Problem set:
1) In the FIFA player recommendation write-up, name every feature of the app described in the paragraph under "Project Overview".
2) Answer these from the FIFA player recommendation write-up:
(a) Which game's stats is the system built on?
(b) Where do all the recommendations come from?
(c) What do most tutorials on recommendation engines use?
3) Please write the next part of the FIFA player recommendation write-up, following on from its last sentence.

** START OF Text passage **

FIFA Player Recommendation System - AI-Powered Player Similarity

Project Overview

This is a web-based player recommendation system built on FC 25 FIFA stats. You search for a player, and the app finds the most similar players from the dataset using their in-game attributes. It supports both male and female players, lets you compare up to four players side by side, and visualizes the comparisons using radar charts.

FIFA Player Recommendation System - Home Page

The app runs entirely in the browser against a Flask backend. There is no database - all recommendations come from a precomputed similarity model built at training time and loaded into memory at startup.

Why I Built This

I built this as a side project to work on something concrete with recommender systems. Most tutorials on recommendation engines use movies or books. I wanted to apply the same ideas to a domain that is more interesting to me, and one where the features are richer and more structured.

** END OF Text passage **
** START OF Source material **

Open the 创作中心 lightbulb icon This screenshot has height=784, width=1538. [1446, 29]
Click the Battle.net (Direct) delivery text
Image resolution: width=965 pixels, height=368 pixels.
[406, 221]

** END OF Source material **

Results:
1)
- Finds the most similar players to a searched player, using their in-game attributes
- Supports both male and female players
- Compares up to four players side by side
- Shows the comparisons as radar charts

2)
(a) FC 25 FIFA stats.
(b) A precomputed similarity model built at training time and loaded into memory at startup.
(c) Movies or books.

3)
This project also gave me a reason to build a full end-to-end ML system from scratch: data cleaning, feature engineering, model training, a REST API, and a frontend. I published it open source so that other developers learning about content-based filtering or ML systems have a real working example they can read, run, and modify.

The Problem

Finding players with similar play styles in FIFA is not straightforward. The game has hundreds of attributes per player, and comparing them manually does not scale.

This project reduces that problem by:

Computing how similar any two players are across 34 key attributes
Giving you the top N most similar players for any player you search
Letting you compare multiple players visually with radar charts
Supporting filters like position category and age gap so results stay relevant

It is a practical example of how content-based filtering works when your "items" have structured numeric features.

Key Features

Player Search

Search with filters for name, position, overall rating, nationality, league, and team. Autocomplete for player name lookups.

Similarity Recommendations

Cosine similarity on 34 player attributes returns the top N most similar players for any input player.

Gender Toggle

Separate trained models for male and female players. Switch between them with a single toggle for fully isolated results.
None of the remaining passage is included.